2- CRIAR PROBLEMAS, DEPOIS OFERECER SOLUÇÕES. 
Este método também é chamado “problema-reação-solução”. Cria-se um problema, uma “situação” prevista para causar certa reação no público, a fim de que este seja o mandante das medidas que se deseja fazer aceitar. Por exemplo: deixar que se desenvolva ou se intensifique a violência urbana, ou organizar atentados sangrentos, a fim de que o público seja o mandante de leis de segurança e políticas em prejuízo da liberdade. Ou também: criar uma crise econômica para fazer aceitar como um mal necessário o retrocesso dos direitos sociais e o desmantelamento dos serviços públicos.

3- A ESTRATÉGIA DA GRADAÇÃO.
Para fazer com que se aceite uma medida inaceitável, basta aplicá-la gradativamente, a conta-gotas, por anos consecutivos. É dessa maneira que condições socioeconômicas radicalmente novas (neoliberalismo) foram impostas durante as décadas de 1980 e 1990: Estado mínimo, privatizações, precariedade, flexibilidade, desemprego em massa, salários que já não asseguram ingressos decentes, tantas mudanças que haveriam provocado uma revolução se tivessem sido aplicadas de uma só vez.

4- A ESTRATÉGIA DO DEFERIDO.
Outra maneira de se fazer aceitar uma decisão impopular é a de apresentá-la como sendo “dolorosa e necessária”, obtendo a aceitação pública, no momento, para uma aplicação futura. É mais fácil aceitar um sacrifício futuro do que um sacrifício imediato. Primeiro, porque o esforço não é empregado imediatamente. Em seguida, porque o público, a massa, tem sempre a tendência a esperar ingenuamente que “tudo irá melhorar amanhã” e que o sacrifício exigido poderá ser evitado. Isto dá mais tempo ao público para acostumar-se com a idéia de mudança e de aceitá-la com resignação quando chegue o momento.

5- DIRIGIR-SE AO PÚBLICO COMO CRIANÇAS DE BAIXA IDADE.
A maioria da publicidade dirigida ao grande público utiliza discurso, argumentos, personagens e entonação particularmente infantis, muitas vezes próximos à debilidade, como se o espectador fosse um menino de baixa idade ou um deficiente mental. Quanto mais se intente buscar enganar ao espectador, mais se tende a adotar um tom infantilizante. Por quê? “Se você se dirige a uma pessoa como se ela tivesse a idade de 12 anos ou menos, então, em razão da sugestão, ela tenderá, com certa probabilidade, a uma resposta ou reação também desprovida de um sentido crítico como a de uma pessoa de 12 anos ou menos de idade (ver “Armas silenciosas para guerras tranqüilas”)”.
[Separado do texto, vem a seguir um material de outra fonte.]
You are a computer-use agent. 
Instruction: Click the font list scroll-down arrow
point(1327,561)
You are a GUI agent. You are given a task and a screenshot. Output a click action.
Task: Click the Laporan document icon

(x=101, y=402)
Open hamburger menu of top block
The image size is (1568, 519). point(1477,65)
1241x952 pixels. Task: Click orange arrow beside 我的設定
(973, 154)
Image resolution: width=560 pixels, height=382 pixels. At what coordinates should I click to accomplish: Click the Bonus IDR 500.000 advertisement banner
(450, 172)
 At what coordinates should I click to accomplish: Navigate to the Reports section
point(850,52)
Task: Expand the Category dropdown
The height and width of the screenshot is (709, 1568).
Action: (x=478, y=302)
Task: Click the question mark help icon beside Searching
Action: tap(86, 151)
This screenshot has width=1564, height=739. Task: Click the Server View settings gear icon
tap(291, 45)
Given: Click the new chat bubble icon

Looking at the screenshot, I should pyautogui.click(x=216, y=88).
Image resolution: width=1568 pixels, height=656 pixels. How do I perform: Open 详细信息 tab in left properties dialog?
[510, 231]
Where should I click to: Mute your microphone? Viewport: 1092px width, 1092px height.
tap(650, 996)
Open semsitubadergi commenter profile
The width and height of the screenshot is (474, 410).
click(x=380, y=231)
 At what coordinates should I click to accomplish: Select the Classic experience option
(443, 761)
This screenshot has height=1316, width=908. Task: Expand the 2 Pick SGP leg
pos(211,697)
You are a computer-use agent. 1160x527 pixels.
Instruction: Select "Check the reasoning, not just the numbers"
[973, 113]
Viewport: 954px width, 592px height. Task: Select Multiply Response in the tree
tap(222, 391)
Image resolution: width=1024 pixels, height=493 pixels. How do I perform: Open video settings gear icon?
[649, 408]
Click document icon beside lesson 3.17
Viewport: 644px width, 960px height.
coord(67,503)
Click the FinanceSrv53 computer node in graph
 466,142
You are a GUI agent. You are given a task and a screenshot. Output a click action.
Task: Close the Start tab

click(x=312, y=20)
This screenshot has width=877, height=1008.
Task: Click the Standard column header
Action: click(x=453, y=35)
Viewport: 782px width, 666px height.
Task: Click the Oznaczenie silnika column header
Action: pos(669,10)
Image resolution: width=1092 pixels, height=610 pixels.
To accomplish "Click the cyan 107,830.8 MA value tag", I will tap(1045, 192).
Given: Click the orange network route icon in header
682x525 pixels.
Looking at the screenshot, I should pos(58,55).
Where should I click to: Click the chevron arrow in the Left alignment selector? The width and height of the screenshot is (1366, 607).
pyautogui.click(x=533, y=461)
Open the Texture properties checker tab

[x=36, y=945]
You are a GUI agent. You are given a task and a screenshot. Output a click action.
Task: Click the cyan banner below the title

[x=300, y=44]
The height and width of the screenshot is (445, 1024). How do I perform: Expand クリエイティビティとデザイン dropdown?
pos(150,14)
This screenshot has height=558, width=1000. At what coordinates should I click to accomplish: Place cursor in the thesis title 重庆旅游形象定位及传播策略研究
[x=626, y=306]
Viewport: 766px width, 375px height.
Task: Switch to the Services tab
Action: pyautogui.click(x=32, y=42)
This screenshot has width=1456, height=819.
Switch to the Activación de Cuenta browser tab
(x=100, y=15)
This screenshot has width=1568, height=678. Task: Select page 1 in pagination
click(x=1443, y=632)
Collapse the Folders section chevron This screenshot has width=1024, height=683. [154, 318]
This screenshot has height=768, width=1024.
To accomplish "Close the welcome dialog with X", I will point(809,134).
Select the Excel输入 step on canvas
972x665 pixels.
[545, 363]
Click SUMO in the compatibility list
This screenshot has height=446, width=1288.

6- UTILIZAR O ASPECTO EMOCIONAL MUITO MAIS DO QUE A REFLEXÃO.
Fazer uso do aspecto emocional é uma técnica clássica para causar um curto circuito na análise racional, e por fim ao sentido critico dos indivíduos. Além do mais, a utilização do registro emocional permite abrir a porta de acesso ao inconsciente para implantar ou enxertar idéias, desejos, medos e temores, compulsões, ou induzir comportamentos…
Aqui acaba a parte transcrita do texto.